Copy out the following records word for word, keeping every line as it is.

DATA ENTRIES »
★ ★ ★

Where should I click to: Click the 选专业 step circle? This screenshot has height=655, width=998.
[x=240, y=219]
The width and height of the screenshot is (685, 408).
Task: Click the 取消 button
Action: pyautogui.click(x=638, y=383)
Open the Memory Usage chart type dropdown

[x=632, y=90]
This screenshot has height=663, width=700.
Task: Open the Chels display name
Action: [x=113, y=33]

★ ★ ★

CORRECT ANSWER »
Where should I click to: Click the 选专业 step circle? This screenshot has height=655, width=998.
[x=240, y=219]
The width and height of the screenshot is (685, 408).
Task: Click the 取消 button
Action: pyautogui.click(x=638, y=383)
Open the Memory Usage chart type dropdown

[x=632, y=90]
This screenshot has height=663, width=700.
Task: Open the Chels display name
Action: [x=113, y=33]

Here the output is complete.